## RECORDS FOR THIS TASK
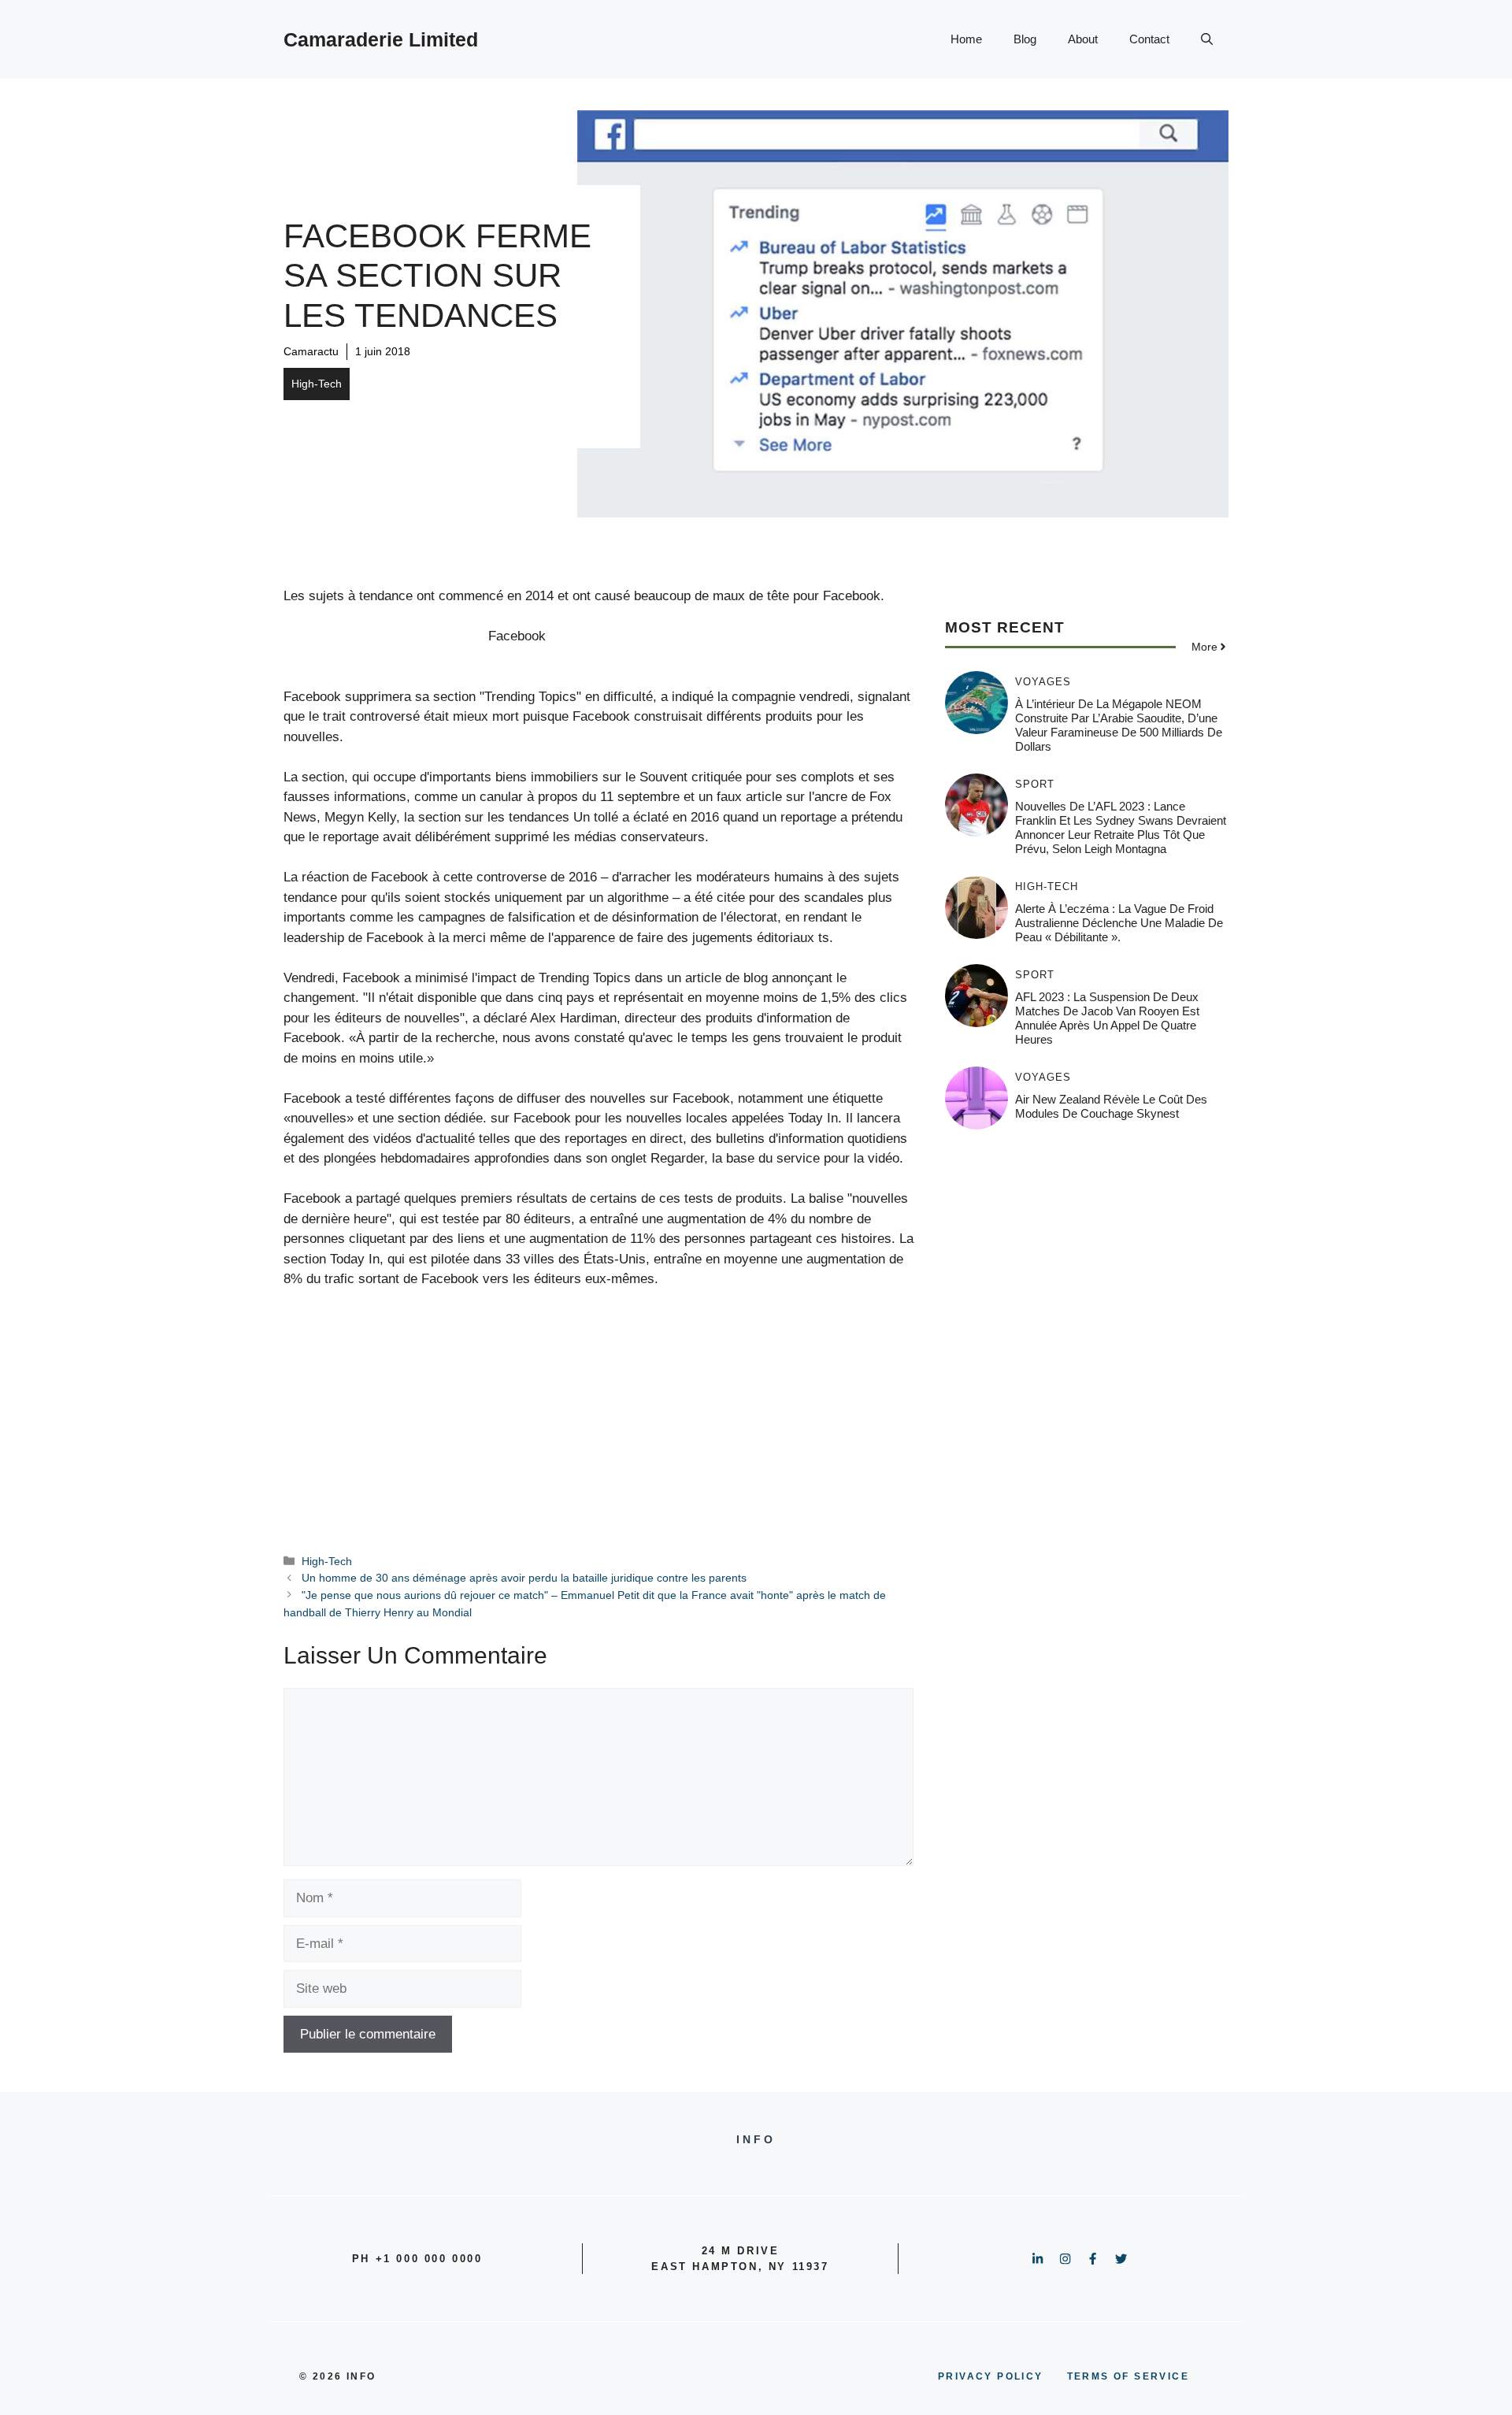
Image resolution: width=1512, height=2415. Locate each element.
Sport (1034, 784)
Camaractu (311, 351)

--

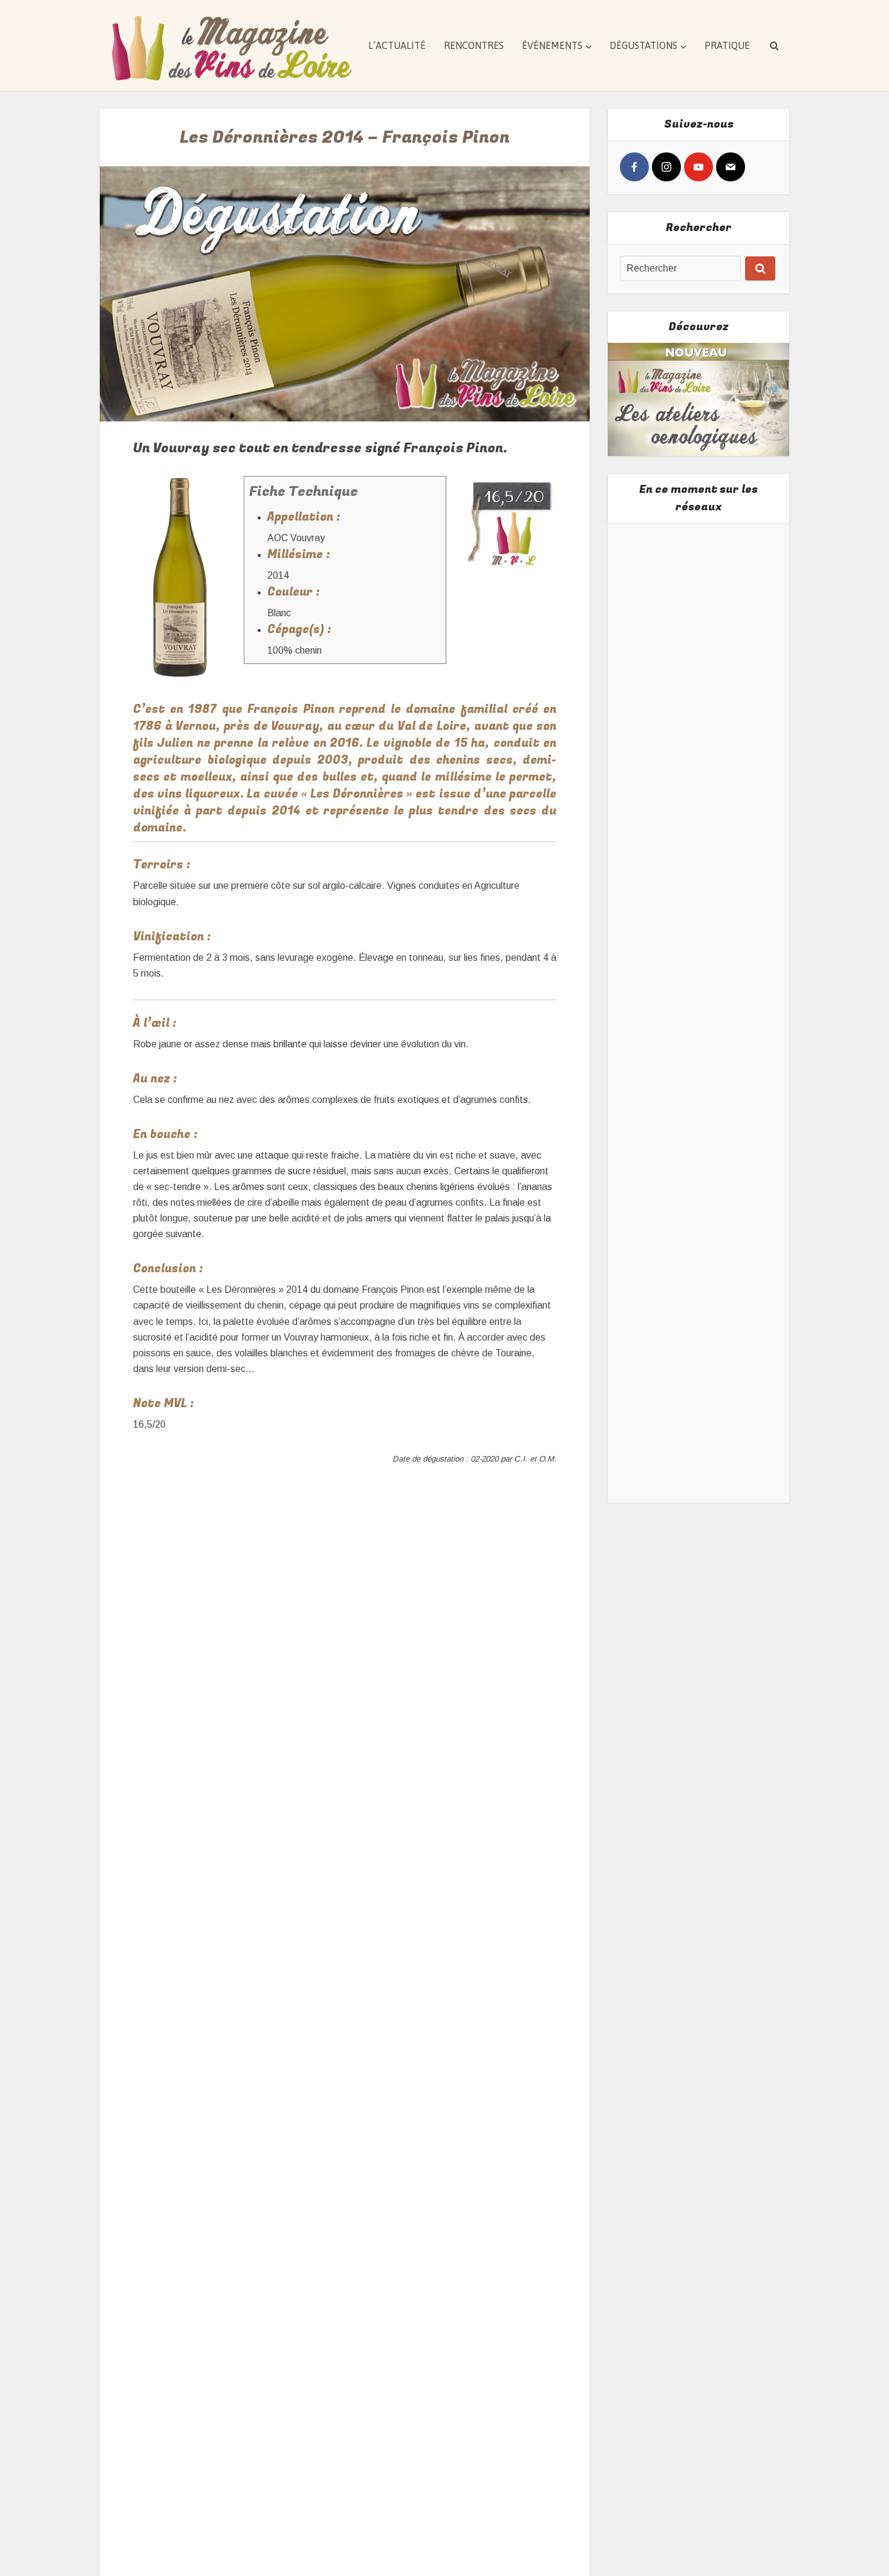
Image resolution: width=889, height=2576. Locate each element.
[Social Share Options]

...

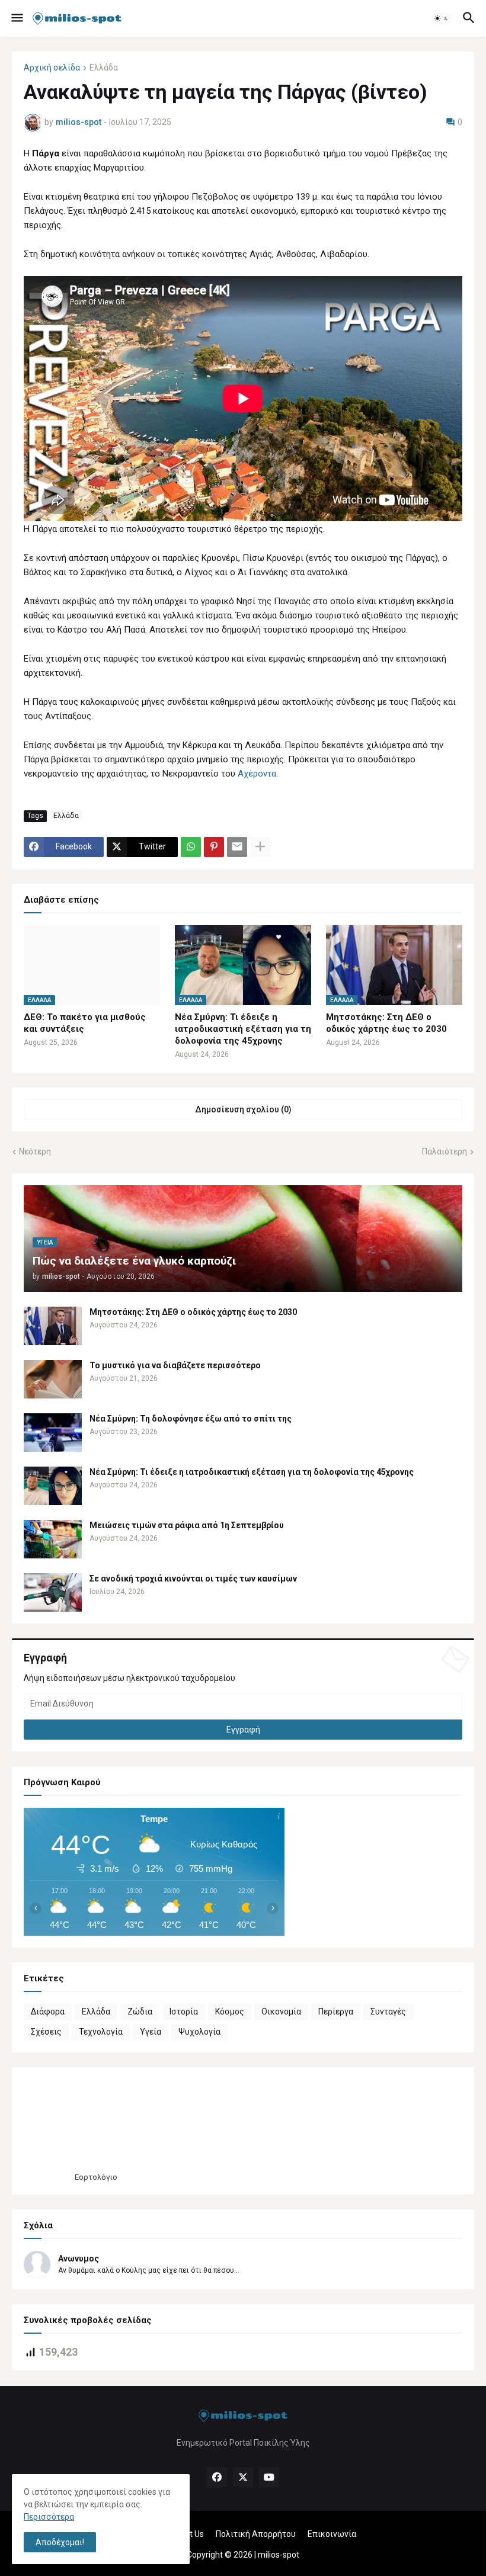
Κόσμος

## EXERCISE
In the listing above, find the line containing "Image resolution: width=1512, height=2415." and the line containing "Camaractu (311, 351)", then quote both, plus every line between them, exactly as written.

## RESPONSE AREA
Image resolution: width=1512, height=2415. Locate each element.
Sport (1034, 784)
Camaractu (311, 351)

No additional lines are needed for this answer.